Once again referring to the reality of ups and downs in a marriage, the bishop encouraged, “You’ve held on to each other throughout it all. You’ve allowed the grace of our God to work in and through you. You’ve refused to take the easy way out and you refused to quit.

“And so today we rejoice, we celebrate the witness that you are to us and to all who you come in contact with… My dear friends, how much more than ever before is the church, our nation and our whole world in need of that witness that you give to the ways of God. The witness to what God intended from the beginning of time. That example of marriage and love, the beautiful witness of truly being a family and the profound gift that you are.

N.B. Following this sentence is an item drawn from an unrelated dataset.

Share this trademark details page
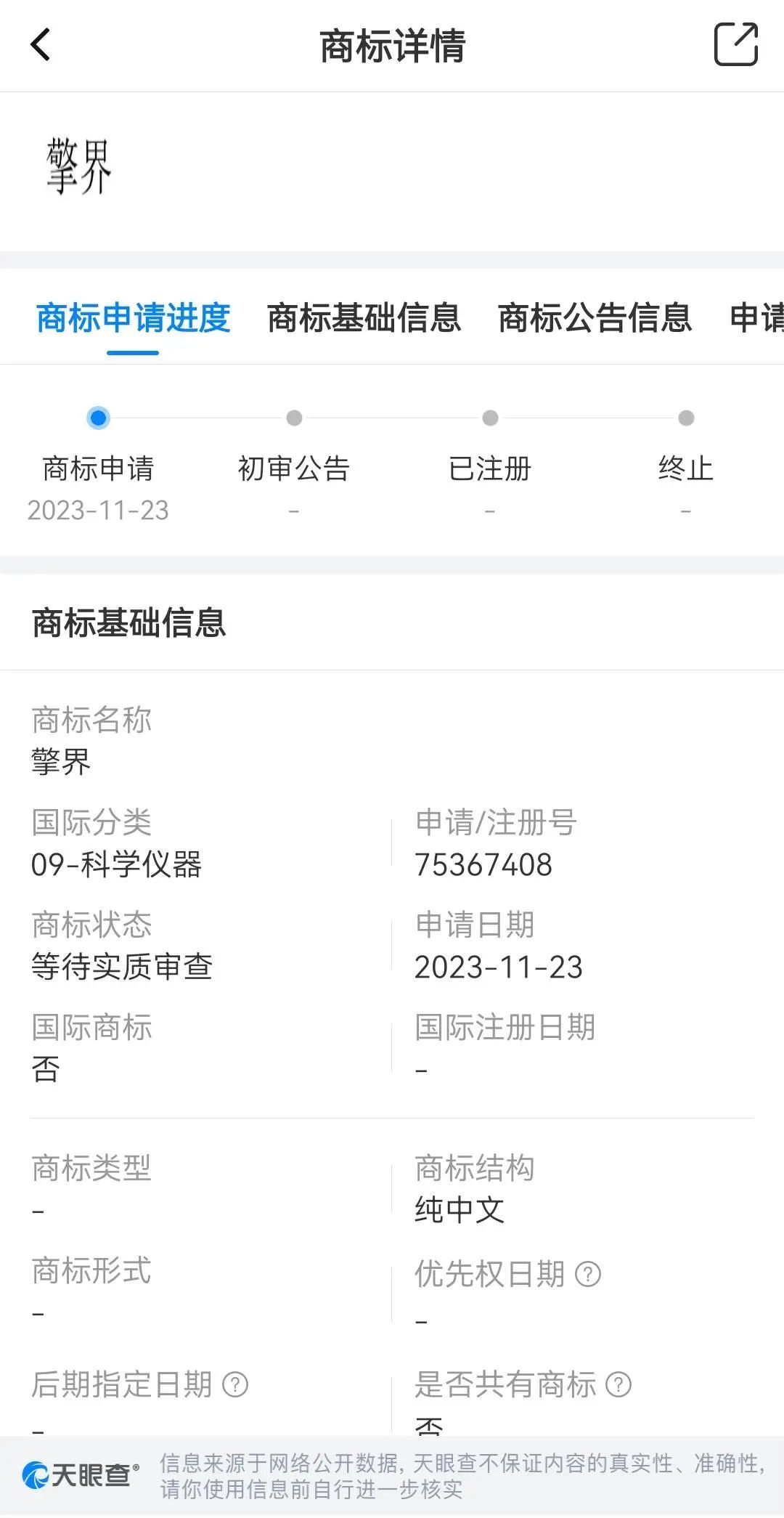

“Dear couples, as you continue your journey as husband and wife, know that it’s probably not going to be always easy after today either. Continue to work at your marriage. Continue to be that example to younger couples who are struggling. Show them how worthwhile it is to endure those struggles, to forgive, to put the other first. And continue to walk with the Lord, allowing him to shower you with that grace, his strength that you need to continue to be that witness of God’s love in our world…

“Thank you for letting the Lord be a part of your love. Thank you for coming today to celebrate the gift that your are, the treasure you are to the church and all the world … May the Lord God continue to watch over, guide, guard, bless and protect each and every one.”